The Provo Utah Temple (formerly the Provo Temple) is the seventeenth constructed and fifteenth operating temple of the Church of Jesus Christ of Latter-day Saints (LDS Church). Located in the city of Provo, Utah, it was built with a modern single-spire design, similar to the original design of the Ogden Utah Temple.

History
Since Provo's early years, a hill just northeast of downtown Provo was known as "Temple Hill". Instead of a temple, however, the Maeser Building was built on the hill in 1911 as a part of the Brigham Young University (BYU) campus. A  block of property at the base of Rock Canyon was chosen as the site for the Provo Temple.

The LDS Church announced the intention to construct a temple in Provo on August 14, 1967. A groundbreaking ceremony, to signify the beginning of construction, was held on September 15, 1969. The temple was dedicated on February 9, 1972, by church president Joseph Fielding Smith. The two dedicatory services were broadcast to several large auditoriums on the BYU campus, including the 22,700-seat Marriott Center. Thirty-one years after the temple's completion, a statue of the Angel Moroni was added to the spire, which itself was changed from gold to white.

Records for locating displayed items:
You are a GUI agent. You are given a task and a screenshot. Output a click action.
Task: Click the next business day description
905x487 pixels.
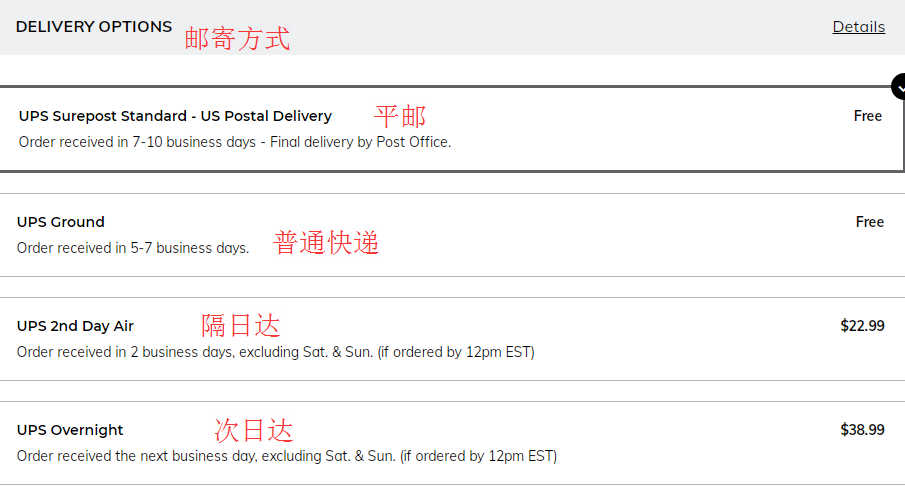pyautogui.click(x=287, y=456)
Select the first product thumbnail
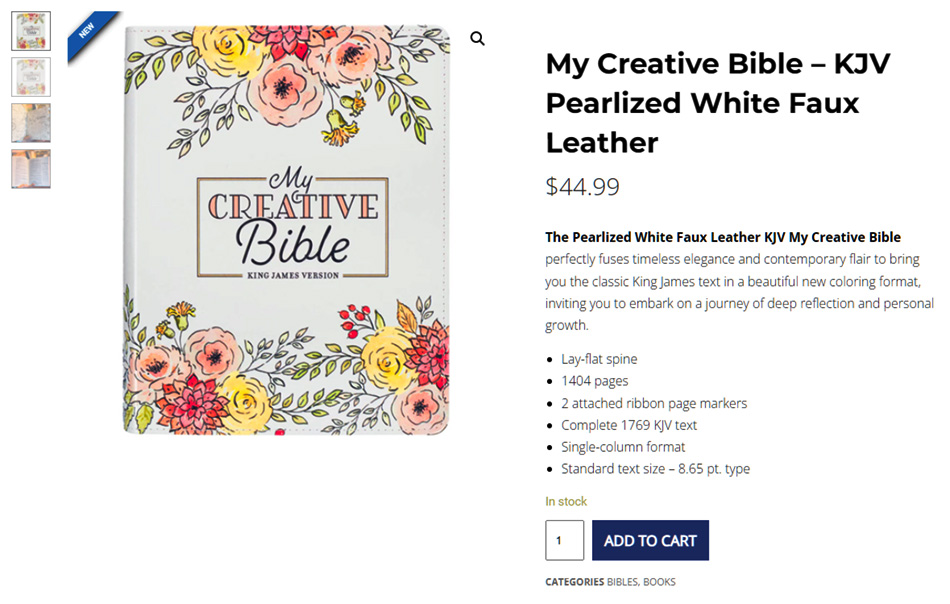The image size is (950, 604). (31, 31)
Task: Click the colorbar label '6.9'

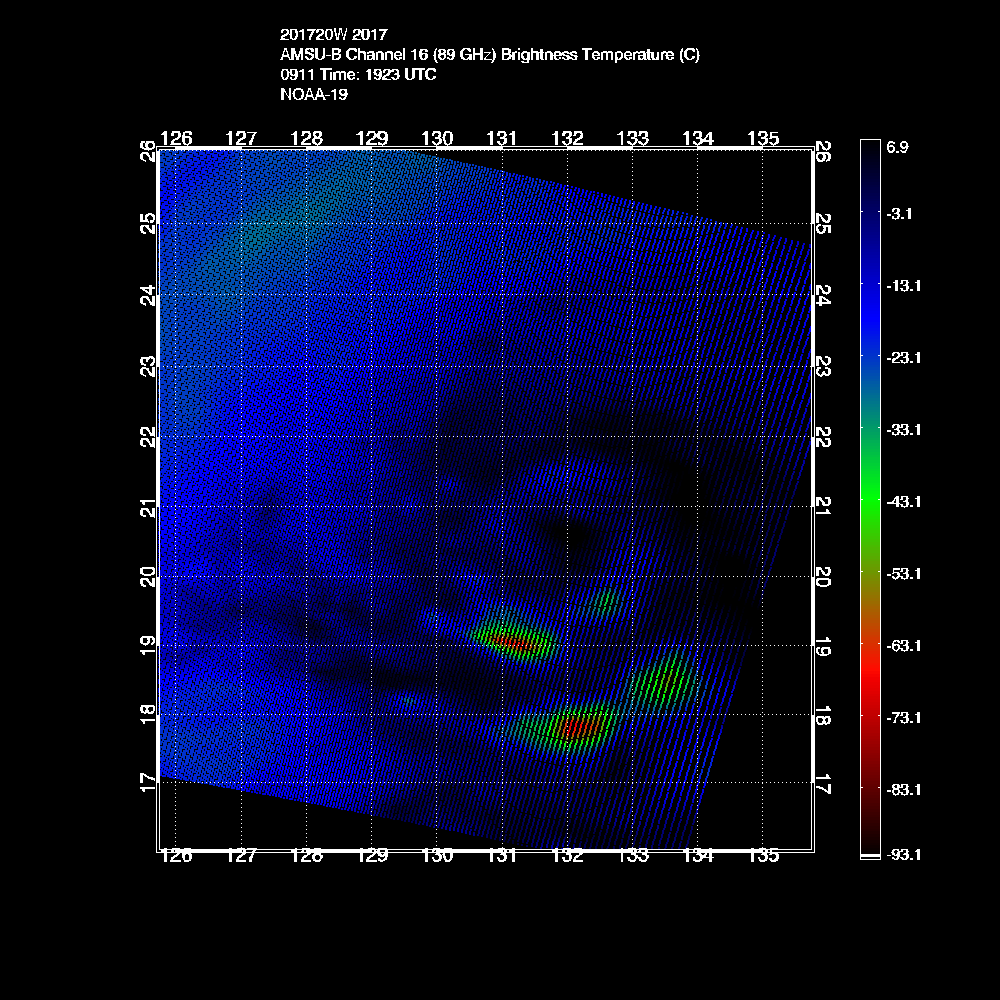Action: pos(897,147)
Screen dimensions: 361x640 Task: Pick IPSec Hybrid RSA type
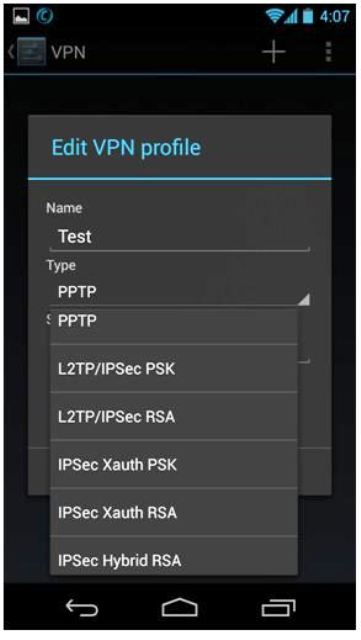pyautogui.click(x=174, y=556)
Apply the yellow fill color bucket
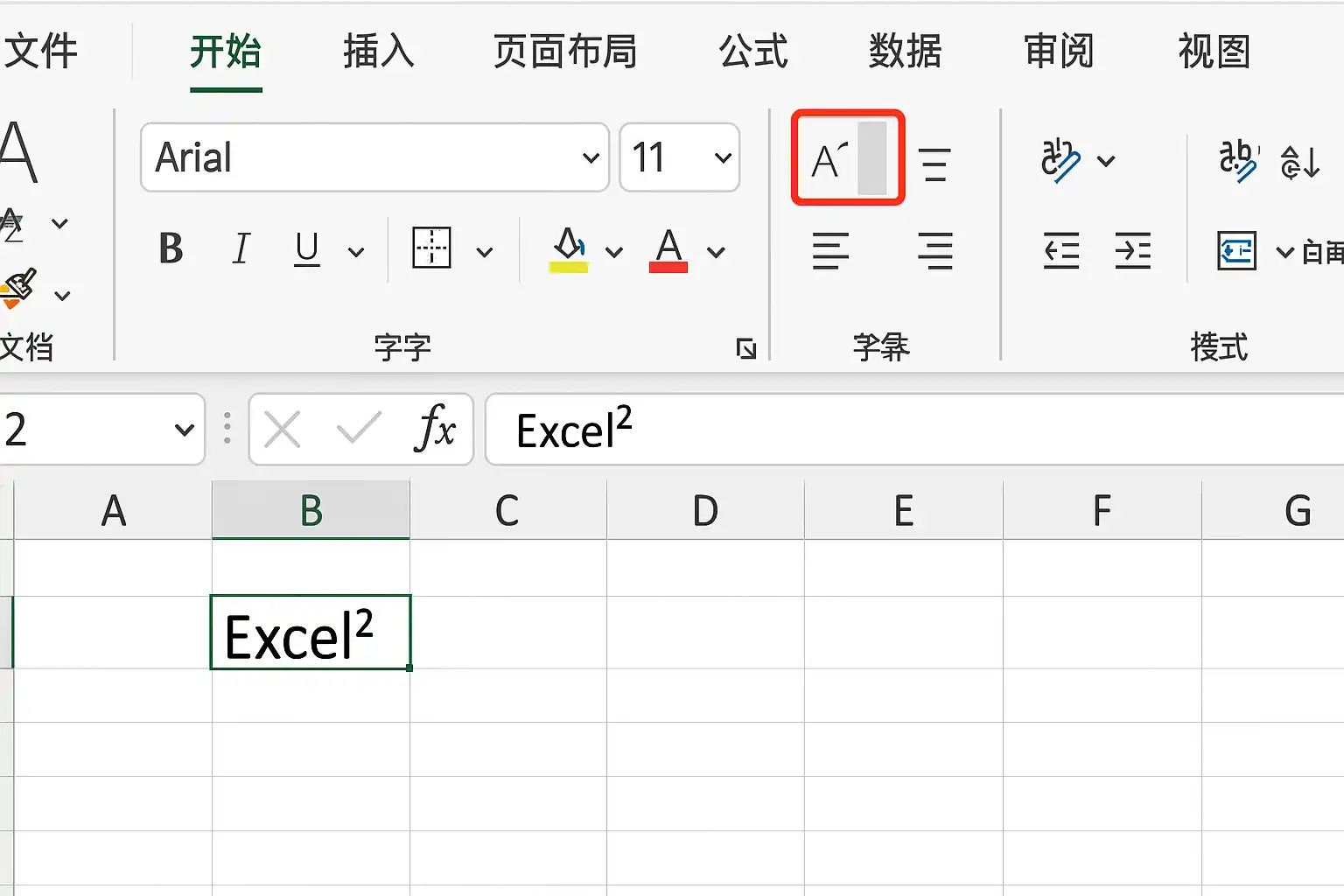The width and height of the screenshot is (1344, 896). (569, 250)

#### [Brief]
Reproduce the passage on the Provo Utah Temple starting at "The Provo Utah" and ending at "Ogden Utah Temple.", switching "single-spire" to "twin-spire".

#### [Task output]
The Provo Utah Temple (formerly the Provo Temple) is the seventeenth constructed and fifteenth operating temple of the Church of Jesus Christ of Latter-day Saints (LDS Church). Located in the city of Provo, Utah, it was built with a modern twin-spire design, similar to the original design of the Ogden Utah Temple.